[[ TASK MATERIAL, beginning ]]

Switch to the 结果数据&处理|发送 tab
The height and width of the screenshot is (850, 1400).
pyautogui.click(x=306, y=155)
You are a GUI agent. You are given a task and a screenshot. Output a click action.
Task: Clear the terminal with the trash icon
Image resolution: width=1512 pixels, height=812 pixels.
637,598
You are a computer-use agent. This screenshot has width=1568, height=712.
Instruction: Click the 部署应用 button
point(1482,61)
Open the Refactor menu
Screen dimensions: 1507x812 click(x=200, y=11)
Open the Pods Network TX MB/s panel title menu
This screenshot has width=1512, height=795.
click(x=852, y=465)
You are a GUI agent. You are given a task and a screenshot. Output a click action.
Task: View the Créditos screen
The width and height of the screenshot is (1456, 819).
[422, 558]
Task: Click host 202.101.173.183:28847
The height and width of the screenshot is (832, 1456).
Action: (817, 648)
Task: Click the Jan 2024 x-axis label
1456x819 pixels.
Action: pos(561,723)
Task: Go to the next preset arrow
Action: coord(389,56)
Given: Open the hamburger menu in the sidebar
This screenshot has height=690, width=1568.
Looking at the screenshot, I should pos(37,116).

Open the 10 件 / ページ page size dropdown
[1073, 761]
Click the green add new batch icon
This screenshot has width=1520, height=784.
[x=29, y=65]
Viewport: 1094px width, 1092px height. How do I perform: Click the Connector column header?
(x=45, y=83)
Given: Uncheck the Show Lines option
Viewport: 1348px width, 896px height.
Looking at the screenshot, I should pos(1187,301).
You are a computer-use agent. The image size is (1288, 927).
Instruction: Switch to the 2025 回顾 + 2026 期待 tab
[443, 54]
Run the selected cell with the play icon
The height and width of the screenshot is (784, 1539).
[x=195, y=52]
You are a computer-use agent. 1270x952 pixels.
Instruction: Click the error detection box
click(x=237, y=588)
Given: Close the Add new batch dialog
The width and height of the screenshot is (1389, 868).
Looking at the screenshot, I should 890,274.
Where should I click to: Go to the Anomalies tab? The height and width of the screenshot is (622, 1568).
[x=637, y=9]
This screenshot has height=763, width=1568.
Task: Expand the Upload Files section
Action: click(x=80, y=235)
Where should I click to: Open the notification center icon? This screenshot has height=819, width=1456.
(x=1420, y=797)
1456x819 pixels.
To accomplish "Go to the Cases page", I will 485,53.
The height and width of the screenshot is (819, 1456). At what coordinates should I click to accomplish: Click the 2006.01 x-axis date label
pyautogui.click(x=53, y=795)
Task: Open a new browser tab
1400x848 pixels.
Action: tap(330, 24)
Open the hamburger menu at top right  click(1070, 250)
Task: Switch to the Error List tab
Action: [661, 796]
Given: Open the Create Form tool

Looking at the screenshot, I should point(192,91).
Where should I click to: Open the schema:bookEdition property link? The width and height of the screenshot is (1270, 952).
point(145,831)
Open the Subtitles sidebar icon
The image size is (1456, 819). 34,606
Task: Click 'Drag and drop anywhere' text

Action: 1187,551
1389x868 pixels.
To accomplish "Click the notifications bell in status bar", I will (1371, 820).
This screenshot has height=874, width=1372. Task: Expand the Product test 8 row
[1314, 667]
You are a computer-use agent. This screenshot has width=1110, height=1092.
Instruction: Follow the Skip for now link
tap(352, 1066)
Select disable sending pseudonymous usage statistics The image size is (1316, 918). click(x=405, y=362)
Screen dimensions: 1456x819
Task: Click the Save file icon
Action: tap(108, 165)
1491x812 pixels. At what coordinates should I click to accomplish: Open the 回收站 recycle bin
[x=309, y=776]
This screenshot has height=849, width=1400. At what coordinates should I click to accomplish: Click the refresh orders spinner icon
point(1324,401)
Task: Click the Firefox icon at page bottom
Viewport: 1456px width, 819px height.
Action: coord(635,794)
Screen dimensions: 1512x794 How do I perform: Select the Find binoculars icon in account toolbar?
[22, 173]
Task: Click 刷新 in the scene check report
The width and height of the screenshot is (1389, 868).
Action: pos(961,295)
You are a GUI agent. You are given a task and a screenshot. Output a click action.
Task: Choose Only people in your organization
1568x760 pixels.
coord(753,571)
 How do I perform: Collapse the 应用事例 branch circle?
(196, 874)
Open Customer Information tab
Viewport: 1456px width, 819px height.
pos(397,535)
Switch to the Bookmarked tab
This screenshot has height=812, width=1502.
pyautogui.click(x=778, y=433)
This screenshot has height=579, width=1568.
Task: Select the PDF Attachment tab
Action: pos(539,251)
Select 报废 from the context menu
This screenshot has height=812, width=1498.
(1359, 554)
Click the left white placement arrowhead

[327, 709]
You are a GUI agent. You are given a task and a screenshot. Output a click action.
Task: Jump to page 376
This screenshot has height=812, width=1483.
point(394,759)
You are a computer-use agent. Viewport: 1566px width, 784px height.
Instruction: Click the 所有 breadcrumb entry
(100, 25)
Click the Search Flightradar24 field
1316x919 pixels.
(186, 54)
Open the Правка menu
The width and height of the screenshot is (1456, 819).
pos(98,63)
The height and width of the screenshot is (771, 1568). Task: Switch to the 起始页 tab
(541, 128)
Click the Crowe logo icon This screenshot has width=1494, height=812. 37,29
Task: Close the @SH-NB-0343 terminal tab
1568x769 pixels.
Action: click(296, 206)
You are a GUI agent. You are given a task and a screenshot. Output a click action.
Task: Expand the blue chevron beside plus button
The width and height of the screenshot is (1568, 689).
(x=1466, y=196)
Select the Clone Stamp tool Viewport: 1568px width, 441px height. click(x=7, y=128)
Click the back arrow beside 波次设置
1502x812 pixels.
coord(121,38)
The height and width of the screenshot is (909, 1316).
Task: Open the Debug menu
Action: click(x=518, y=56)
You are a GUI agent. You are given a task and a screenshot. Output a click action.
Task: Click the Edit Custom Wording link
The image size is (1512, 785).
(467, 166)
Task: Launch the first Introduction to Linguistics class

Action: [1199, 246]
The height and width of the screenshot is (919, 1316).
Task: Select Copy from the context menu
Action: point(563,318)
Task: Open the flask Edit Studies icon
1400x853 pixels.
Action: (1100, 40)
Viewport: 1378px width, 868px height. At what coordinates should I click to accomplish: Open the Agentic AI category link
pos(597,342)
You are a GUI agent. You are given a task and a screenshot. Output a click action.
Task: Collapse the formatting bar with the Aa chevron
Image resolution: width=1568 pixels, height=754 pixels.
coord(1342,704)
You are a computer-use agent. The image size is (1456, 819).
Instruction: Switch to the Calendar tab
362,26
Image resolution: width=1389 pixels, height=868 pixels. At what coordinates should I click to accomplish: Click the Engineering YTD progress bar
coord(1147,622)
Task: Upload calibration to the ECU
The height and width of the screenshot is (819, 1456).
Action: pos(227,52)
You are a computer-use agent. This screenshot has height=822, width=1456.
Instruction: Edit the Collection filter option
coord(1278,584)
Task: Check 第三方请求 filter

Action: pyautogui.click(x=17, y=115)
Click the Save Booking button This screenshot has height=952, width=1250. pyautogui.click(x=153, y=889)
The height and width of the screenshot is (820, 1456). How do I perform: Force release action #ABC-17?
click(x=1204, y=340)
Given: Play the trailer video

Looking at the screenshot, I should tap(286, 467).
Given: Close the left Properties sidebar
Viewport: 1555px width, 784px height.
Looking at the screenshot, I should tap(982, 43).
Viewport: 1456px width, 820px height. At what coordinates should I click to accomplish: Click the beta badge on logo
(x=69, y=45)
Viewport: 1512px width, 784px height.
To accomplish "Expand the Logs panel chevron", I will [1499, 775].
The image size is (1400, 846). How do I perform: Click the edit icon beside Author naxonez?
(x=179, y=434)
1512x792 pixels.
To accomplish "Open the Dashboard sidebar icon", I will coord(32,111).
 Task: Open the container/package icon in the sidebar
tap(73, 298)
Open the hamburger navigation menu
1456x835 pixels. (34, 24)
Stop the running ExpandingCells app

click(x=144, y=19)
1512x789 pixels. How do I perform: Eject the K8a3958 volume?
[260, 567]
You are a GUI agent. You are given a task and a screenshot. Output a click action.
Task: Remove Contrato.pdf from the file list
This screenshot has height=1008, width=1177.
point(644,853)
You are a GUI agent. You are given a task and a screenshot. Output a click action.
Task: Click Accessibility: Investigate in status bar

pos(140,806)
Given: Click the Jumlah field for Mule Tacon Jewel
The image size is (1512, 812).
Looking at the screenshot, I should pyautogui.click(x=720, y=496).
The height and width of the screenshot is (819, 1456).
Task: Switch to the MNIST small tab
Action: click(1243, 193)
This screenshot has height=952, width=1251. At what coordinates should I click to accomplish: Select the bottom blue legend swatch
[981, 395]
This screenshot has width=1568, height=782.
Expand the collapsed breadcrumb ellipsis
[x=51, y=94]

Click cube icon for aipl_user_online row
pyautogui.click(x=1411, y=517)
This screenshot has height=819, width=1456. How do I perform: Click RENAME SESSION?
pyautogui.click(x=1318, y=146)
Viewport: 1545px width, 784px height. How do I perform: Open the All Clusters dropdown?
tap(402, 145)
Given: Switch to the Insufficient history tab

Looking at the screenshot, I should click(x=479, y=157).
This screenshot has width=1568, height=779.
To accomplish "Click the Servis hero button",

[[ TASK MATERIAL, end ]]

EXERCISE: The lines above, starting at the one with "Task: Clear the terminal with the trash icon" and ending at the one with "Task: View the Créditos screen", are the only ones to return, exactly as written.

SOLUTION:
Task: Clear the terminal with the trash icon
Image resolution: width=1512 pixels, height=812 pixels.
637,598
You are a computer-use agent. This screenshot has width=1568, height=712.
Instruction: Click the 部署应用 button
point(1482,61)
Open the Refactor menu
Screen dimensions: 1507x812 click(x=200, y=11)
Open the Pods Network TX MB/s panel title menu
This screenshot has width=1512, height=795.
click(x=852, y=465)
You are a GUI agent. You are given a task and a screenshot. Output a click action.
Task: View the Créditos screen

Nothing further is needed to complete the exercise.